If your job description includes both EKG work and bedside patient care, holding both certifications is often expected. Many candidates schedule the two exams a few weeks apart, using the shared content (safety, HIPAA, communication, infection control) as a bridge. Studying for one reinforces those overlap areas for the other.
That said, do not study for both at once if you are new to the field. Pass the CET first, take a short break, then come back for the CPCT with the EKG content already locked in.
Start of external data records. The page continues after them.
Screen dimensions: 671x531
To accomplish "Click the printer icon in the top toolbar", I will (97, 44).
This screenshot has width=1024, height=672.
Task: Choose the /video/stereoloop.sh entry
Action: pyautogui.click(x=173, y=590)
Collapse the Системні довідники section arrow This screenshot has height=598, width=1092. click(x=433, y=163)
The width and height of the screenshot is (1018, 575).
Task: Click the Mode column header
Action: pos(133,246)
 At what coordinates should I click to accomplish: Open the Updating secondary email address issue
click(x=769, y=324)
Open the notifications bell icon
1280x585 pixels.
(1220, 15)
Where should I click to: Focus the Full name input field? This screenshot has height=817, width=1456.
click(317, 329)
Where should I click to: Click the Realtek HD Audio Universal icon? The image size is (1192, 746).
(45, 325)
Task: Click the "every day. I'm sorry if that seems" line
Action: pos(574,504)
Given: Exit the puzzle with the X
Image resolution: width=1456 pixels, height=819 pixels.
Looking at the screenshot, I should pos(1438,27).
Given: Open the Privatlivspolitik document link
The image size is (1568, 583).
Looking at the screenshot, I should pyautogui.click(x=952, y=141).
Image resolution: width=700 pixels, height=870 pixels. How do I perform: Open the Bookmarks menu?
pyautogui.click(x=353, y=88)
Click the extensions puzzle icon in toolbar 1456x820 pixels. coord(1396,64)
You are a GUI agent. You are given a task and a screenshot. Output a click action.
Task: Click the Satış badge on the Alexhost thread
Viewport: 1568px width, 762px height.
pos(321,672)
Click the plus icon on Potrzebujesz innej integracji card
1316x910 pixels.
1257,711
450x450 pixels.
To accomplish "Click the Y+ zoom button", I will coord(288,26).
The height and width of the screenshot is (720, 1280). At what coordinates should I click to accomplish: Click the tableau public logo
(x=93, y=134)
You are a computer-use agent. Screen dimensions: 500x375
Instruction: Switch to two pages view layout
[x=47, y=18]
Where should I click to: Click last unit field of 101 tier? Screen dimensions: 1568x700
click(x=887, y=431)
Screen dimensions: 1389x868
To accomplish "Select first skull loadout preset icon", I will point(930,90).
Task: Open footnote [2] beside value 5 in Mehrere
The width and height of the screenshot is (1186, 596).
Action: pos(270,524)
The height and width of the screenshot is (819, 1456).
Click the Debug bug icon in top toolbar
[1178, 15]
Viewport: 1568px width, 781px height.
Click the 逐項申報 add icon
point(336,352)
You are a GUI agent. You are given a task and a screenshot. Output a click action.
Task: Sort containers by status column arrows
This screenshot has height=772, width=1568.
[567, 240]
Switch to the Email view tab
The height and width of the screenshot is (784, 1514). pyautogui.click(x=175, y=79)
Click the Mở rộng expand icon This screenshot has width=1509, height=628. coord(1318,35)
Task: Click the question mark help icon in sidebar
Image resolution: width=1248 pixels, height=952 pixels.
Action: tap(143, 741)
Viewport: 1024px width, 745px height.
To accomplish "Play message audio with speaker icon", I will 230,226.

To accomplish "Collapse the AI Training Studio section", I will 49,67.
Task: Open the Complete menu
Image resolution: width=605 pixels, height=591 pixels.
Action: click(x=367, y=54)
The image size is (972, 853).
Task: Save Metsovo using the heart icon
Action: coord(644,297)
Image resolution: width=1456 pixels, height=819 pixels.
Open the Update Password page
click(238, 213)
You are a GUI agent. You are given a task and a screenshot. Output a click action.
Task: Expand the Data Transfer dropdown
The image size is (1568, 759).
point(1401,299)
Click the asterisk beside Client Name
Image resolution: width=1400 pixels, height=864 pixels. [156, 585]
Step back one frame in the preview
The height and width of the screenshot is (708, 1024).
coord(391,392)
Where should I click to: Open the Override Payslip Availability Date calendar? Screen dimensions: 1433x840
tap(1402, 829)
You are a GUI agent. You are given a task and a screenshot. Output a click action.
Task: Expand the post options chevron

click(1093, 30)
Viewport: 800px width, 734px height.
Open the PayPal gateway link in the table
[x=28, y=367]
What pass rate to expect for yourself
The published 70 to 80 percent first-time pass rate band is an aggregate. Your personal odds depend on:
- How many practice tests you took under timed conditions
- Whether you can interpret a 6-second strip in under 30 seconds
- Whether you have hands-on time placing leads on real patients or mannequins
- How honestly you reviewed your weak domains rather than re-studying what you already knew
Candidates who do all four typically pass on the first attempt with room to spare. Candidates who skip the timed practice or who only watch videos without drilling strips are the ones who end up in the retake pool.
If you do not pass
NHA allows retakes after a waiting period (currently 30 days for the second attempt, with a longer wait for further attempts). You also pay a retake fee. Use the score report NHA gives you. It breaks down performance by domain, and that breakdown is the best study guide you will get for round two. Hit the weakest domain hard, take fresh practice tests, and rebook.
Most retake candidates pass on the second attempt. The first attempt teaches you the format, the pacing, and where your real gaps were rather than the gaps you thought you had.